When it comes to homesteading your first year you do everything wrong. (I recently read this on-line, fb I think, and laughed). However, because I waited most of my adult life, 25 years, before finally acquiring a piece of land to work and homestead on I had already become a seasoned veteran. And I used my instincts and managed to get it right the first time (on some things). First and most difficult, refrain from making a plans that cannot live up to your dreams / vision when you finally acquire the actual property after the real estate deal has closed. (This holds true with travel as well.). Second, watch everything interact. Listen to it all too. Enjoy while waiting before diving in your massive farm construction projects. (of course doing some things which might be important to accomplish). Third, respect peoples space and they will respect yours, for the most part. I feel lucky that where I chose to relocate too, the people actually opened up enough to extend a connection to the community -in whatever state it currently was in. This is more often than not, a hurdle when moving to small towns among old farmers. They embrace change very slowly, if at all.

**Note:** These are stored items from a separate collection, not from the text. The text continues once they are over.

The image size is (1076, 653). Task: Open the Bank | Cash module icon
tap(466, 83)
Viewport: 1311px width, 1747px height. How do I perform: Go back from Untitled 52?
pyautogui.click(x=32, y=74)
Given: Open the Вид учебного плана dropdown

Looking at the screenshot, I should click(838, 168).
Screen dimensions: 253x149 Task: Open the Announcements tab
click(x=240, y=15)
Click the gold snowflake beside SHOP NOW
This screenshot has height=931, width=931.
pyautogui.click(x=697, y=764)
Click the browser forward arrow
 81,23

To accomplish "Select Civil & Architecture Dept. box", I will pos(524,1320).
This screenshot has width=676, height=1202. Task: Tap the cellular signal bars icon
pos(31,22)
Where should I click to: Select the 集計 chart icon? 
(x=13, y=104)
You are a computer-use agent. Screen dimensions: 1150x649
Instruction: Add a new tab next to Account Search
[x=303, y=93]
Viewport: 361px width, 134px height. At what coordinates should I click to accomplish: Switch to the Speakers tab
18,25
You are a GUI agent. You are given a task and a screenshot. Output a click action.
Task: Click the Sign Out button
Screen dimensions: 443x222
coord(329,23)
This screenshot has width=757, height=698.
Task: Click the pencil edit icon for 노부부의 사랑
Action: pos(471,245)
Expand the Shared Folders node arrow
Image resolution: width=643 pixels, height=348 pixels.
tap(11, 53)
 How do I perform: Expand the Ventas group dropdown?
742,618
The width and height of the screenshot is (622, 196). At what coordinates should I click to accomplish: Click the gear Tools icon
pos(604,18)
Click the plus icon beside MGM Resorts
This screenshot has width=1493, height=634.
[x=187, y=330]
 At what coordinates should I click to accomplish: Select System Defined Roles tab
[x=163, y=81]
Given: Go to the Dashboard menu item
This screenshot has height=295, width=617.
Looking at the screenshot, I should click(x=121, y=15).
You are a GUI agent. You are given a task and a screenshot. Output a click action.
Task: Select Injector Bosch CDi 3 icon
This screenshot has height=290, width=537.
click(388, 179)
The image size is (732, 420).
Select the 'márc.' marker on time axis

The main thing I am learning about growing my permaculture homestead in conjunction with the community in which I live is love heals AND time heals. Be patient, be reserved, and most importantly be passionate about what you are doing. An honor system vegetable stand is a wonderful way to warm up a community whom may or may not be frigid with old school ways.
Funny, what seems to have helped me in settling into the community in which I live better is buying a sparking new pick-up truck, and ATV -something in which I had initially had contention with. It seems as though this is something they relate too. It's reliable and communicates Americanism I suppose. Whatever works. Being a part of the volunteer fire department is more than I am able to muster at this time. However I am on the waiting list to serve as a board member of the local water district. I also attend the annual Electric Cooperative meetings. Slowly, I am gaining some semblance of acceptance in my area and beginning to form a sense of community which along with the glaciers near by are beginning o melt away fast.